Deuxième twist. Mercredi 30, à peine 10 heures. À la cannoise, une séance “photo-call” est lâchée à la presse avant l'ouverture des “débats” : JP Escalettes, Ray Domenech et Michèle Tabarot, la présidente de la commission, peuvent parader devant les flashs.

Troisième twist. 10 heures et des brouettes. Toute la presse boulée de la salle Lamartine attend la sortie des protagonistes, mais un malin réveille une nouvelle danse dans le hall. Lionel Tardy, député de Haute-Savoie, fait le coup de com' de la journée : il tweete en direct le best-of des déclarations des deux compères interrogés et nourrit donc les exclus de la matinée. La danse des iPhone peut se lancer. Le journaleux de France 24 met en boîte son sujet, le smartphone à la main, sorte de prompteur 2.0, tandis que d'autres toujours coincés au Nokia 3210 se ruent sur une dame faisant profiter son écran plein de tweets.

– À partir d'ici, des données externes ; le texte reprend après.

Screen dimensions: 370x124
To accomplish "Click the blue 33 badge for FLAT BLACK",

Côté contenu, forcément, la danse est toujours la même et le refrain bien connu : Escalettes a fait face à « un mur » dans le « bus de la honte » et Domenech accuse la presse, « la Une de l'Equipe a tout déclenché » . A 11 h 30, Tardy se met à la danse du paon, « je suis le traître qui tweete... et je l'assume » . Quelques minutes plus tard, la taupe est démasquée au sein de la salle Lamartine. Dernier twitt : « J'ai pris un carton rouge... fin des tweets » . Au moins, les députés savent trouver les taupes. Et Tardy a réussi son coup, se faire un nom.

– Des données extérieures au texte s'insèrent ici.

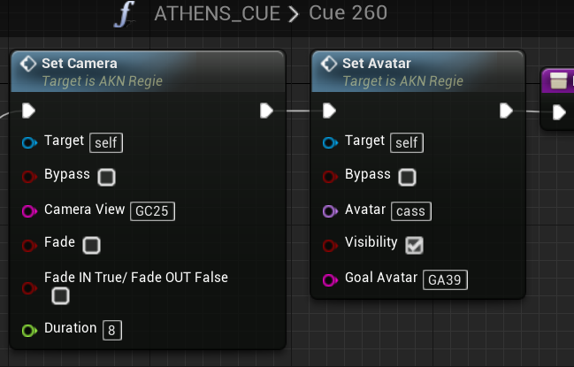The image size is (574, 367).
Task: Uncheck Visibility on Set Avatar node
Action: coord(415,245)
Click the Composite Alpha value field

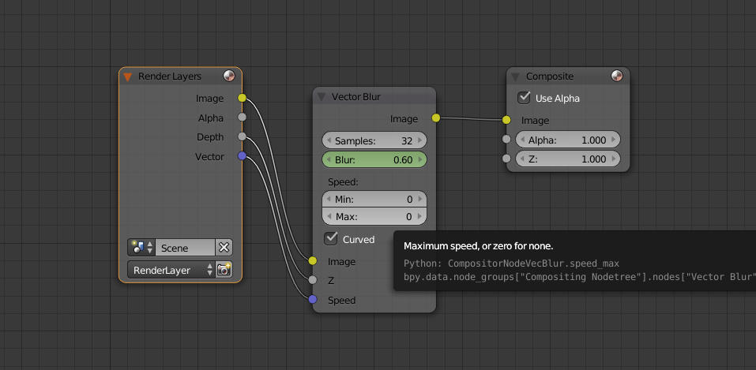(x=567, y=140)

Quatrième twist. Mercredi 30 juin, de 12 à 13 heures. Deux mondes se rencontrent : les journalistes sportifs et les députés. Concours de « C'est qui lui ? Jean-François Copé ? Ah bon. Et lui ? Renaud Muselier ? Connaît pas » . Tant pis. On fait quand même les interviews. À celui qui parlera le plus fort pour poser les questions qui fâchent : « Vous trouvez normal que cela tourne à l'affaire d'Etat ? Vous les avez sentis comment Escalettes et Domenech : ils fuient ou assument leurs responsabilités ? » . Et de finir easy : « Au fait, vous vous appelez comment ? » . Eh oui, mis à part Copé, Muselier et Debré, les têtes inconnues se succèdent et traînent sans se faire prier dans le hall autour des journalistes. C'est leur moment de gloire. Le huis-clos les rend forcément plus importants. « Votre présence en nombre aujourd'hui montre qu'on n'est pas dans une affaire banale » parade le député Eric Ciotti, tandis qu'un autre dénonce les compositions d'équipe de Ray. « On ne pouvait pas sélectionner des joueurs frais à Grenoble, Lorient ou Lyon » s'interroge le spécialiste Jacques Remiller, député-maire UMP de Vienne, et sosie non-assumé de Jean-Pierre Marielle. Marie-George Buffet, elle, n'est pas apparue. Elle a préféré sécher l'audition, lassée de participer au cirque médiatique de cette équipe de France.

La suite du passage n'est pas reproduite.